** Set task 1 **
Do the following statements agree with the reader comments below: (a) Martinelli's recording of "Gesu Bambino" dates from 1926; (b) A Ceremony of Carols uses a Robert Southwell poem titled "In freezing winter night"; (c) the message of "This Little Babe" is "humility is glory"? Answer yes or no for each, and quote the deciding words of the comments.
** Set task 2 **
Output the part of the reader comments below that begins at the words "Dec. 25 2013" and stops after the words "a piteous sight!".

** Document text **
○ ○ ○ ○ ○
Les from Miami, Florida

I've long treasured Giovanni Martinelli's recording for the Victor Company of "Gesu Bambino" dating from 1926 "With Ladies' Chorus and Orchestra".

Dec. 25 2013 09:48 AM

Re Christmas bits you spotted in Wagner's Siegfried: Eddie Lopez & I would like to add "do you ear what I hear?" John & Eddie Gill-Lopez.

Dec. 24 2013 10:18 AM
Rev. Michael A. Weber from Clifton, NJ

Thank you for your insightful remarks. Your readers may be interested to know that A Ceremony of Carols uses another poem by Robert Southwell, “In freezing winter night”. The two poems convey very similar messages. In “This Little Babe,” the message is “weakness is power,” while “In freezing winter night” the message is “humility is glory.”

In freezing winter night, Southwell begins by setting the scene—a humble stable, a refugee family, a baby in a manger surrounded by beasts.

Behold, a silly tender babe in freezing winter night,
In homely manger trembling lies; alas, a piteous sight!
○ ○ ○ ○ ○
** Given material **
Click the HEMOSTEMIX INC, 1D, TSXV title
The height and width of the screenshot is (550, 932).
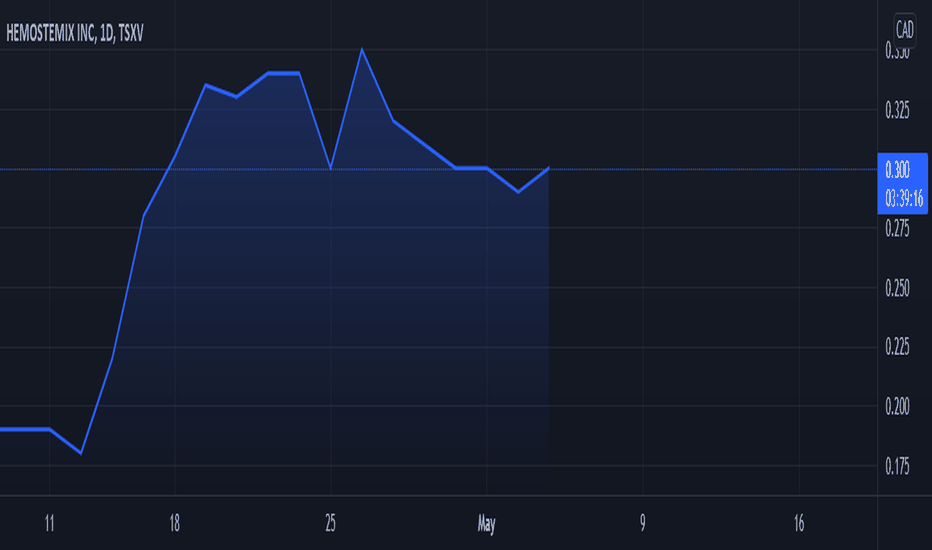(x=75, y=33)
○ ○ ○ ○ ○
** Right answer 1 **
(a) Yes: "dating from 1926"
(b) Yes: "A Ceremony of Carols uses another poem by Robert Southwell, “In freezing winter night”"
(c) No: "In “This Little Babe,” the message is “weakness is power,”"

** Right answer 2 **
Dec. 25 2013 09:48 AM

Re Christmas bits you spotted in Wagner's Siegfried: Eddie Lopez & I would like to add "do you ear what I hear?" John & Eddie Gill-Lopez.

Dec. 24 2013 10:18 AM
Rev. Michael A. Weber from Clifton, NJ

Thank you for your insightful remarks. Your readers may be interested to know that A Ceremony of Carols uses another poem by Robert Southwell, “In freezing winter night”. The two poems convey very similar messages. In “This Little Babe,” the message is “weakness is power,” while “In freezing winter night” the message is “humility is glory.”

In freezing winter night, Southwell begins by setting the scene—a humble stable, a refugee family, a baby in a manger surrounded by beasts.

Behold, a silly tender babe in freezing winter night,
In homely manger trembling lies; alas, a piteous sight!